While Anna M. Jarvis never became a mother, she dedicated her life to fulfill her own mother’s dream of a day honoring mothers.
She was born in Taylor County in 1864 as the ninth of 11 children to Ann Marie and Granville Jarvis. When she was one year old, her family moved to Grafton. In 1881, she enrolled at the Augusta Female Academy in Staunton, Virginia, now known as Mary Baldwin College. After finishing her academics, she returned to Grafton where she was a teacher for seven years.
Jarvis was only 12-years-old when she got the inspiration for Mother’s Day. Her mother said a class prayer concluding a lesson on mothers of the bible.
“I hope that someone sometime will found a memorial mother’s day commemorating her for the matchless service she renders to humanity in every field of life. She is entitled to it,” her mother said.
Never forgetting those words, she recalled the prayer at her mother’s graveside in 1905.
“By the grace of God, you shall have that Mothers Day,” Jarvis’ brother Claude overheard her say.
During her resolve to pay tribute to her own mother, Jarvis discovered adult children throughout the United States were neglecting their parents. She became more determined than ever in her quest and in 1907, began an aggressive campaign to establish a National Mothers Day. She led a small tribute for her mother at Andrews Methodist Church on the second anniversary of her death. The following year, Mother’s Day was also celebrated in her own city of Philadelphia.
Though Jarvis and her supporters wrote hundreds of letters to those in power, it wasn’t until merchant and philanthropist, John Wana-maker of Philadelphia through his weight behind the cause that the movement gained momentum.In 1909, forty-five states including Puerto Rico, Hawaii, Canada and Mexico observed the day with services.

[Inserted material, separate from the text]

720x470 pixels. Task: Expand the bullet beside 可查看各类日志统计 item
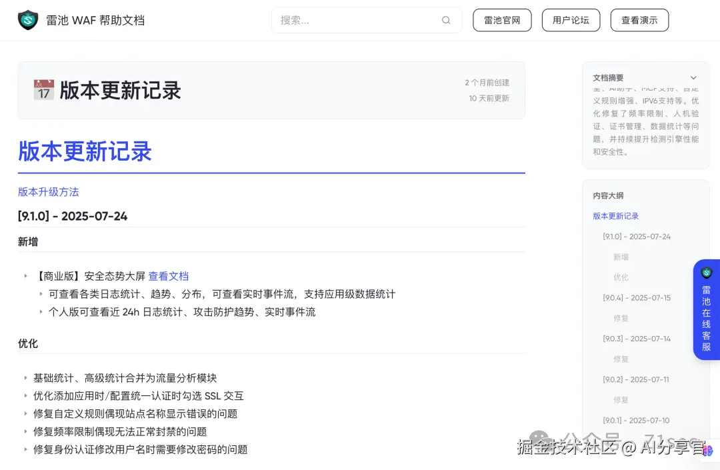[x=43, y=294]
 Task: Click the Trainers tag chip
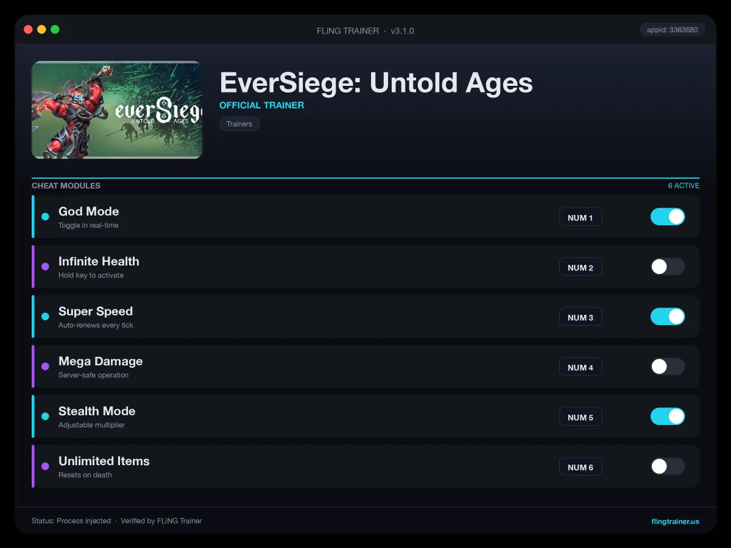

Jarvis started the tradition of wearing the red or white carnations, her mother’s favorite flower. To Jarvis, the white carnation represented the purity of a mother’s heart and was to be worn to honor deceased mothers while the red honored those living.
Mother’s Day was celebrated in almost every state of the Union by 1911 and in 1914, President Woodrow Wilson proclaimed Mother’s Day as a national holiday to be recognized each year on the second Sunday of May.
While Jarvis dedicated years to see her dream of honoring mothers realized, in the end she felt only disappointment for having started the tradition because of the commercialism the event drew. Jarvis meant for children to pay homage to those who gave them life by spending time with them, expressing love and gratitude. She hated the commercialization of the day, so much so that she regretted starting the tradition of Mothers Day. Jarvis died on Nov. 24, 1948 and is buried beside her mother in West Laurel Hill Cemetery in Philadelphia. On the day of her funeral, the bell on the Andrews Church in Grafton was tolled eighty-four times in her honor.